Environnement inhabituel pour une boulangerie. À la prison de Nantes (Loire-Atlantique), pas question de verrière ouverte sur le fournil. Chaque jour, les pains sont fabriqués dans un atelier fermé par une grille. On y accède par un large couloir desservant plusieurs cellules similaires.
Dans la n° 6, équipée de matériels professionnels, une petite dizaine de femmes en tenue de travail s’activent depuis 7 h 45. Du lundi au vendredi, elles s’emploient à pétrir, à façonner, à enfourner un millier de baguettes tradition par jour destinées aux restaurants des détenus et du personnel de la maison d’arrêt.
Le geste est assuré et la fabrication maîtrisée, pourtant ces femmes ont appris le métier sur le tas, par transmission entre détenues, sous la coordination d’un contremaître. Toutes se sont portées volontaires et ont été sélectionnées à l’aide d’une lettre de motivation et d’un entretien pour intégrer l’atelier boulangerie, une unité 100 % féminine.

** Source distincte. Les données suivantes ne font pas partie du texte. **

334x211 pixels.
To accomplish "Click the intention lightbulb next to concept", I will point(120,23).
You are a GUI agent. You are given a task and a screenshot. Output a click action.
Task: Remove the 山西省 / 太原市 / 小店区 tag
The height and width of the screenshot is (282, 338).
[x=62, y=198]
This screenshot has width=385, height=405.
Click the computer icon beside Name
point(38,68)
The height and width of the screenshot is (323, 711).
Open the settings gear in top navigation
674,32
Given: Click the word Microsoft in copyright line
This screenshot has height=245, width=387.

L’activité est rémunérée (4,99 € de l’heure) dans le cadre d’un contrat d’emploi pénitentiaire de 27 h 20 par semaine. « Ce qui leur offre une relative indépendance financière », observe Cynthia Le-Pichon, adjointe du pôle activité travail formation de la prison. Autres bénéfices : « La gratification apportée par la production quotidienne de bon pain frais, l’acquisition d’un savoir-faire, et le maintien d’un rythme de vie, avec des horaires, comme à l’extérieur. »
Ce dernier point peut faire figure de contrainte pour certains détenus très éloignés de l’emploi. D’où l’enjeu du dispositif, qui vise à favoriser la réinsertion socioprofessionnelle à la sortie de prison et à lutter contre la récidive.
Des détenus préparent le CAP
Dans l’atelier n° 6, à côté des baguettes, des viennoiseries refroidissent sur les échelles. Elles sont signées par d’autres détenus, qui préparent leur CAP boulangerie, une formation diplômante dispensée en partenariat avec l’association Préface. Trois jours par semaine, les boulangères partagent ainsi leur fournil de 120 m2 avec ces artisans en herbe. Sous la supervision d’un formateur, la promotion 2022-2023 compte neuf stagiaires hommes et femmes, une mixité exceptionnelle en prison. Là encore, l’objectif est de donner un cadre et un métier aux détenus, dans la perspective de leur libération.